An Intelligent Implementation of Fuzzy Search Based Nonlinear Droop Control Scheme for Multi-Terminal DC Transmission Systems

Multi-Terminal DC (MTDC) transmission systems typically operate under active power and DC voltage (P-UDC) droop control for active power dispatch, and its design is greatly influenced by DC network characteristics. Hence, this paper firstly analyzes P-UDC droop characteristics when implemented on Grid-Side Voltage-Source Converters (GSVSCs) of a MTDC network, in which variations of DC cables' resistances with temperature are taken into account. The analysis establishes that the actual droop characteristics of GSVSCs are nonlinear, different from the widely assumption of linear relationships. This finding is the fundamental for the design of the accurate power dispatch for GSVSCs.

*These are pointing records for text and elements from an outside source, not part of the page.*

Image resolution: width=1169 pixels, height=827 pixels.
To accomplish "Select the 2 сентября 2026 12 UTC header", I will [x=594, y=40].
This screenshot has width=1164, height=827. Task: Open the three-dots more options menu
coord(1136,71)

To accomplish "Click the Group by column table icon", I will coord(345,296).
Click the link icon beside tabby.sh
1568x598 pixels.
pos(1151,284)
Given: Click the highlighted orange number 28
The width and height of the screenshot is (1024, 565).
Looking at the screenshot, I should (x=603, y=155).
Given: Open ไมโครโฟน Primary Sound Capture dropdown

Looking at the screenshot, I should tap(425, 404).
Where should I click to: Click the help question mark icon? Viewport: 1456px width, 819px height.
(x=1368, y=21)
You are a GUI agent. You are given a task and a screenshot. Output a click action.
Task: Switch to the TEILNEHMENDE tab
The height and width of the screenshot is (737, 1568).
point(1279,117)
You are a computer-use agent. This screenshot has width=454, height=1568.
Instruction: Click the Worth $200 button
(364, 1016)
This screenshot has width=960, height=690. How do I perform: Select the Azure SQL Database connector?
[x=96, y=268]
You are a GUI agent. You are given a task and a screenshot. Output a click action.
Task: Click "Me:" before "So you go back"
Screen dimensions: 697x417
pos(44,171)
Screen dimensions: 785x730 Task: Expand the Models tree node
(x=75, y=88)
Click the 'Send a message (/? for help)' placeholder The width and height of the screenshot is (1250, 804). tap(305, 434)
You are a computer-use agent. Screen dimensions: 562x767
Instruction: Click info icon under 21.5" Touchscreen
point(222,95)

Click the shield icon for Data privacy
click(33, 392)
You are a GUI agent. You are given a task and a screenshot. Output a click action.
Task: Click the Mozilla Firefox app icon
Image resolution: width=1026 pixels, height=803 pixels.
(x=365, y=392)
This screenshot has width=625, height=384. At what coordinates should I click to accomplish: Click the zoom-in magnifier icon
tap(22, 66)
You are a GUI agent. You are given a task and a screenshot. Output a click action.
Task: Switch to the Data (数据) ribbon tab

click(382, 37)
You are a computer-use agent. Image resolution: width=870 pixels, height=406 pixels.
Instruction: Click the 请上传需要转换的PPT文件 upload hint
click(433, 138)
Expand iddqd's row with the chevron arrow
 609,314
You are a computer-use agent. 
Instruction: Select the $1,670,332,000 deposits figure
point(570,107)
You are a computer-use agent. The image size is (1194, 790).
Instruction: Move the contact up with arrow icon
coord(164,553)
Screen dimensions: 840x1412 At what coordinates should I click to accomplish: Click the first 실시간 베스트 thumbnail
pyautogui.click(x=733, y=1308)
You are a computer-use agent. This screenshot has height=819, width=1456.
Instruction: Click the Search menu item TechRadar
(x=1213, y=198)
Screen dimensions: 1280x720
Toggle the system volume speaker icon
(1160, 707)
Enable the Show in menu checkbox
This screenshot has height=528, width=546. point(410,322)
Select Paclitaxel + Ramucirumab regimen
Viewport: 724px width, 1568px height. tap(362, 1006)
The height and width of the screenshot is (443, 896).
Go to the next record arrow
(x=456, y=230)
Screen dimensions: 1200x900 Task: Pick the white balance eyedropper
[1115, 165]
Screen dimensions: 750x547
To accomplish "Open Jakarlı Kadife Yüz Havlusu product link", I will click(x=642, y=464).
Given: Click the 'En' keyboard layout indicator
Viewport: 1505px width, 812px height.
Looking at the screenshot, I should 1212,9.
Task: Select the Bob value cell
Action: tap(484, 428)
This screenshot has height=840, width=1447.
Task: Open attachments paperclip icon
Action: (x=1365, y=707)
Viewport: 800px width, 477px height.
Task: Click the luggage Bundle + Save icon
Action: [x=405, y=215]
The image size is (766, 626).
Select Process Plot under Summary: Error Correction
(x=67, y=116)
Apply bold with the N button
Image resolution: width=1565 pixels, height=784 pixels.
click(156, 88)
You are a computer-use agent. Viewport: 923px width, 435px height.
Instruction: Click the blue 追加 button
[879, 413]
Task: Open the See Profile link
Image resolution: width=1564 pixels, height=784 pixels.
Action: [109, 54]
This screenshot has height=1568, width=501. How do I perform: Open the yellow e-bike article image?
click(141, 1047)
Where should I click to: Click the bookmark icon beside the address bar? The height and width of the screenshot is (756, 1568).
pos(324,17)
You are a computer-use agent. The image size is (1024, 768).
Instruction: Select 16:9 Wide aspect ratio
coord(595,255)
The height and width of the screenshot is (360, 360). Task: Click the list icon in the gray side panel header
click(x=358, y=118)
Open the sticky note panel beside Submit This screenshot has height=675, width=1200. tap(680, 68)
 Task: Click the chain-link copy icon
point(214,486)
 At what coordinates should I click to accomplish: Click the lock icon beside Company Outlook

Therefore, an improved Fuzzy Search based Droop Control (FSDC) scheme for MTDC systems is proposed, which performs real-time search to capture the accurate droop curves of GSVSCs over full range of permissible DC voltage and active power. The FSDC is implemented without the assumption of the prior knowledge of DC network parameters which are subject to variations and uncertainty, and instead the accurate droop curves are periodically obtained and updated. The technical viability of the FSDC and its superiority over the conventional linear droop scheme under the variations of DC cable resistances and power flow variations is verified by a four-terminal HVDC model established in MATLAB/Simulink.